Go through the records below and tally the lines that include "gear". Answer with the number only.

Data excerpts
____________________

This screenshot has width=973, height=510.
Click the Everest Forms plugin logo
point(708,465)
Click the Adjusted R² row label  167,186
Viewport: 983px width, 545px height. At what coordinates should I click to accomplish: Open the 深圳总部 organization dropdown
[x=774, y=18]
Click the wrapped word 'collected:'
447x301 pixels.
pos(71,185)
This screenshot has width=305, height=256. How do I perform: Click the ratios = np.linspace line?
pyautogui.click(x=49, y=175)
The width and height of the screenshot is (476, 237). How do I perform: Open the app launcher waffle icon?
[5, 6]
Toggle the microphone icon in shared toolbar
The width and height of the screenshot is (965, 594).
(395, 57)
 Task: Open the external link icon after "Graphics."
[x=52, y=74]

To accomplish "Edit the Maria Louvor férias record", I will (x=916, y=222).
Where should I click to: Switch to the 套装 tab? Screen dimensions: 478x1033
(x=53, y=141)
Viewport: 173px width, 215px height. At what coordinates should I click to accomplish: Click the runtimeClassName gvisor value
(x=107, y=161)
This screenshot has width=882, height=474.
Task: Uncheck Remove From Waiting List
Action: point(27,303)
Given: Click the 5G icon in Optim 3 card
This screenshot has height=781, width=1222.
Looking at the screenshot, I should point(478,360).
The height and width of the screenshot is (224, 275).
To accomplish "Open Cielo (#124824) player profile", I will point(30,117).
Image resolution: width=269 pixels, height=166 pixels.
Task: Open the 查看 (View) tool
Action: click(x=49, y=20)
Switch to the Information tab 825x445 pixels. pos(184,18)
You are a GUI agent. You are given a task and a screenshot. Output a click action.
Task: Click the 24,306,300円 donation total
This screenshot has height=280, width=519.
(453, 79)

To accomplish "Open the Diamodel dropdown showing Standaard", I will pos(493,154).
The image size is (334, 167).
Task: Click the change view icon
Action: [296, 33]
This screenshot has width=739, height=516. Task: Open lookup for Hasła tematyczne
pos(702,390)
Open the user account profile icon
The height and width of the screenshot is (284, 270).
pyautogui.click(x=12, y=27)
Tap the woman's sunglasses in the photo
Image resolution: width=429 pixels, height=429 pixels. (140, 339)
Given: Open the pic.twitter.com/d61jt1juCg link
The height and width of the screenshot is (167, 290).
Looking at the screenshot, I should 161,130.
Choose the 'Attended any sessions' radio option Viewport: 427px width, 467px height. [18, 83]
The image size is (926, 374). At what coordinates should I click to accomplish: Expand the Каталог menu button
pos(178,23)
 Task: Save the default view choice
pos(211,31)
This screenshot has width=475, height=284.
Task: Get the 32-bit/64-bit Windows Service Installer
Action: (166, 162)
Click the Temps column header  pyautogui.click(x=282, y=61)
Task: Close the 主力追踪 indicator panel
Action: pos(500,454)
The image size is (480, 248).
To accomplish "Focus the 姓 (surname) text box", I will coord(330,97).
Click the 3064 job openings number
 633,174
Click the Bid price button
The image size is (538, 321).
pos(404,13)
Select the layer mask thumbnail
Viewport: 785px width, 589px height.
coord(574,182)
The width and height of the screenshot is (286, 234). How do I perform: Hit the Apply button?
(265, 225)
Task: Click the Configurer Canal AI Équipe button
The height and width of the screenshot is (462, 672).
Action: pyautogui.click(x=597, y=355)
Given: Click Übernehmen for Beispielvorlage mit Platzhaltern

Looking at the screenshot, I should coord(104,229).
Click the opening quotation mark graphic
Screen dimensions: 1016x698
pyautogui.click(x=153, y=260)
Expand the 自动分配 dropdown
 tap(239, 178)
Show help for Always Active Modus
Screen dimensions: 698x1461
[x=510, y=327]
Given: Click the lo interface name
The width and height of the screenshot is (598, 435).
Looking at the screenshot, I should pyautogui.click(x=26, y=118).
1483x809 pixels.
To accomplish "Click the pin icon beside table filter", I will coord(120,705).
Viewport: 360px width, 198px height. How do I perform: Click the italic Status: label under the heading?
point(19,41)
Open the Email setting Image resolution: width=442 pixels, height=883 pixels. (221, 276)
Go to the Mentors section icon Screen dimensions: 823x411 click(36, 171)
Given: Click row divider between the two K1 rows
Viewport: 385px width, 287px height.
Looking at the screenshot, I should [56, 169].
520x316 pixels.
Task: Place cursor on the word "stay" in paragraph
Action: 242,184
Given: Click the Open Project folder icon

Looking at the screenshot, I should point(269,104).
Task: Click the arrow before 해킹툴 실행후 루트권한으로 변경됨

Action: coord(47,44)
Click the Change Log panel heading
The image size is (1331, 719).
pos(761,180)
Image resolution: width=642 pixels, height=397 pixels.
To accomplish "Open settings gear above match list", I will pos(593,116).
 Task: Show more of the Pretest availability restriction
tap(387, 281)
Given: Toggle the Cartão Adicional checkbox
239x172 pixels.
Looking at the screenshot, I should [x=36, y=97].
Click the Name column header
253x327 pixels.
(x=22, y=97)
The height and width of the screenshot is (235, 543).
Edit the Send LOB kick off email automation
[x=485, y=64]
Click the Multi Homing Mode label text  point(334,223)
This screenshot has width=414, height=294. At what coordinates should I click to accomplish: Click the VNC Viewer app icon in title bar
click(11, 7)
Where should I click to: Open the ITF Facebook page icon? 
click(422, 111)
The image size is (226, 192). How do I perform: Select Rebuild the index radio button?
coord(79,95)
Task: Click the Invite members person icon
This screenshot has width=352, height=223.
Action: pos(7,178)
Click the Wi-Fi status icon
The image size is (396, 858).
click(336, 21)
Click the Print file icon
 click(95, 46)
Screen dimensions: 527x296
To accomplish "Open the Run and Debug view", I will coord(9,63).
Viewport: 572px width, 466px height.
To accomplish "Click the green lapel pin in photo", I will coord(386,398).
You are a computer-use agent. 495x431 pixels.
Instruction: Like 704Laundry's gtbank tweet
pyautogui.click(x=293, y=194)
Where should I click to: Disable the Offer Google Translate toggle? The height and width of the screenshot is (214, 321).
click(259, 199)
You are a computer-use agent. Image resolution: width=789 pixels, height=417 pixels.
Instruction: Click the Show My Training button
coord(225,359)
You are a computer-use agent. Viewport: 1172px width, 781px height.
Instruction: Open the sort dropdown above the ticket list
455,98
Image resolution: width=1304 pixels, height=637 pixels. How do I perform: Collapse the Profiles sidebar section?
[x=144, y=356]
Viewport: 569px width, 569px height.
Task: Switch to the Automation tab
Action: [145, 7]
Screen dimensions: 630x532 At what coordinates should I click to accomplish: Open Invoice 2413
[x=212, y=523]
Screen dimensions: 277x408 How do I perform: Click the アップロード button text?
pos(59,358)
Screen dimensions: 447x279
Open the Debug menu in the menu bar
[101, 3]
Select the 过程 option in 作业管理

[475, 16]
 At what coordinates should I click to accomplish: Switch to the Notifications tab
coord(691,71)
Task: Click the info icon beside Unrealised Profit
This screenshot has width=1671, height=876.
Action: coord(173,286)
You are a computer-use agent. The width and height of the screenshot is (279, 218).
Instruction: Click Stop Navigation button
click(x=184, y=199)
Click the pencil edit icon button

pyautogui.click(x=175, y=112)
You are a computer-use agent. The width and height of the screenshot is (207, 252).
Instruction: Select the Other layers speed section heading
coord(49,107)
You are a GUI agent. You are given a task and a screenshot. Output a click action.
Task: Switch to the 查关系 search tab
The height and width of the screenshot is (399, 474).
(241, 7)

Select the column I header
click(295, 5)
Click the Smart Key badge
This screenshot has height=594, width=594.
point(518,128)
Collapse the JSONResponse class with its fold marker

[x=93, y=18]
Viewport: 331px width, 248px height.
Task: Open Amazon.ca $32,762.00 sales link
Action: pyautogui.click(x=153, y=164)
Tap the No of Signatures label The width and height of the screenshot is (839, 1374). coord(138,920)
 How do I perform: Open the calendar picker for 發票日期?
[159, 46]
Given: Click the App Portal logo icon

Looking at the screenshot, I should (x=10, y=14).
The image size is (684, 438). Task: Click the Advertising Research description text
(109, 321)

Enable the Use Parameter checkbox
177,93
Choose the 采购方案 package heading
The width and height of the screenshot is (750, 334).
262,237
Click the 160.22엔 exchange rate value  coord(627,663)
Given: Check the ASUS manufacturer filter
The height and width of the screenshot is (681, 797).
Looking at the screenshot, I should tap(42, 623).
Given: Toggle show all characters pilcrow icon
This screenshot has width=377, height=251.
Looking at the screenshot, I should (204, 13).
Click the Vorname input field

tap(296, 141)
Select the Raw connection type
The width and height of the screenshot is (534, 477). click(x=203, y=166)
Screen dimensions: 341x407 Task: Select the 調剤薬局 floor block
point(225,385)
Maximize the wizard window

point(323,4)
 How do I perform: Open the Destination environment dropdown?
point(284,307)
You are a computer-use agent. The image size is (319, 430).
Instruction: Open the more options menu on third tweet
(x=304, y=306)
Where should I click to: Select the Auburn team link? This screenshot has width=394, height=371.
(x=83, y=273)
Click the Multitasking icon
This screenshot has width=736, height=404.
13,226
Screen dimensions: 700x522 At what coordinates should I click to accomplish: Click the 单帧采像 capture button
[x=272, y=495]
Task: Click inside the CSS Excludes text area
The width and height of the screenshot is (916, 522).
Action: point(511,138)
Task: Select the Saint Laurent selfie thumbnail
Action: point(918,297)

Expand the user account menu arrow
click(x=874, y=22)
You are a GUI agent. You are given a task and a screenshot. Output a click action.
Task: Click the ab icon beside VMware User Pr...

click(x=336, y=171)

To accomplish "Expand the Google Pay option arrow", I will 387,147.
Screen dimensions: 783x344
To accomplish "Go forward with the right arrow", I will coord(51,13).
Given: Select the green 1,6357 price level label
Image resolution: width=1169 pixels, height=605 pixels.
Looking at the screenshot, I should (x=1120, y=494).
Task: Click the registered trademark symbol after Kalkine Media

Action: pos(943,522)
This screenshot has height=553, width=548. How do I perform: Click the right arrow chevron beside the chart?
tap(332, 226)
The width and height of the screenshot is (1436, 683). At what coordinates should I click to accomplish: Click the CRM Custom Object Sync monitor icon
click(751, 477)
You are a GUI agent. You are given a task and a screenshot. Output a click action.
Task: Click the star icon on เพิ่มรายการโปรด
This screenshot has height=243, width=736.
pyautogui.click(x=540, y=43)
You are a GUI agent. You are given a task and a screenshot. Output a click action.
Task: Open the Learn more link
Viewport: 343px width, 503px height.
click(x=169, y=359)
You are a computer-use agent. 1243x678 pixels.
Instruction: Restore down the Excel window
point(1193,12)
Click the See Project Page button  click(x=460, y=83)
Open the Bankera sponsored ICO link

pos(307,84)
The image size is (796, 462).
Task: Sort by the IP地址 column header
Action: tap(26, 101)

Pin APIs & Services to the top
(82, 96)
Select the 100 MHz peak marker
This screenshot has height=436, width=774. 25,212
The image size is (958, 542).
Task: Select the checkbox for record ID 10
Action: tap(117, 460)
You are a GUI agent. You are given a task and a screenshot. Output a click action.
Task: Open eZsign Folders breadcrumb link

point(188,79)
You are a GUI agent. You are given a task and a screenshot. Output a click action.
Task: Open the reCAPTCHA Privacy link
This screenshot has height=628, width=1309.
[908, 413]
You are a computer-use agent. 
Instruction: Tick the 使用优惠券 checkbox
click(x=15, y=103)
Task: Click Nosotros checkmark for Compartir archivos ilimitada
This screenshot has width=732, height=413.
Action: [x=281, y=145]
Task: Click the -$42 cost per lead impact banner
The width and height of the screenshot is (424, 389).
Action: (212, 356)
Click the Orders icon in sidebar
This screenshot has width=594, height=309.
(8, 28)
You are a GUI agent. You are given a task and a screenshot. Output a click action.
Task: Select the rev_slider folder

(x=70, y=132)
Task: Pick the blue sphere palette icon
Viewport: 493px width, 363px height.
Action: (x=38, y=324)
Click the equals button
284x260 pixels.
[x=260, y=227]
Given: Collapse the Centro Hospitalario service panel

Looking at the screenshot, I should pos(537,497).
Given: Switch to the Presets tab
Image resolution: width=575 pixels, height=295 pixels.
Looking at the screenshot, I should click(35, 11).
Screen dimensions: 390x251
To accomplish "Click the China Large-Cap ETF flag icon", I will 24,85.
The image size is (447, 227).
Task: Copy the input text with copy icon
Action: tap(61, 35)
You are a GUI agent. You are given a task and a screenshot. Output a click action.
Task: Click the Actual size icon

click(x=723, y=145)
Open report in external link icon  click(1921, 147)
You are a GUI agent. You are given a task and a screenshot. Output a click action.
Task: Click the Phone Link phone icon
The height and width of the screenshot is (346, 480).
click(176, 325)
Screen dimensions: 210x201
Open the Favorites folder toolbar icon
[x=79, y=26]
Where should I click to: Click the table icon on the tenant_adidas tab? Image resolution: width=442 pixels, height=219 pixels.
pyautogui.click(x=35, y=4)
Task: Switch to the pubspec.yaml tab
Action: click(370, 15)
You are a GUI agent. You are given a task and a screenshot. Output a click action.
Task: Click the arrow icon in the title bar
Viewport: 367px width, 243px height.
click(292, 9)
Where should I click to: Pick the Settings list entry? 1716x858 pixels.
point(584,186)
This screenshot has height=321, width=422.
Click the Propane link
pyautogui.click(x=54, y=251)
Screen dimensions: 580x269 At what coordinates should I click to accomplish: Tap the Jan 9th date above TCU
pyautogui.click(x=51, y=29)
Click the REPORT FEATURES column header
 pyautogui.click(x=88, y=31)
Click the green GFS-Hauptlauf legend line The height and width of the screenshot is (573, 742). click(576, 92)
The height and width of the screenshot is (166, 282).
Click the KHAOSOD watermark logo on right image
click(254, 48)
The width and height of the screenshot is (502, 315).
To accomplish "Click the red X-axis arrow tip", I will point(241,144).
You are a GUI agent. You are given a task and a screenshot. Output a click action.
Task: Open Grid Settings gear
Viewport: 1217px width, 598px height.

____________________

Task output: 2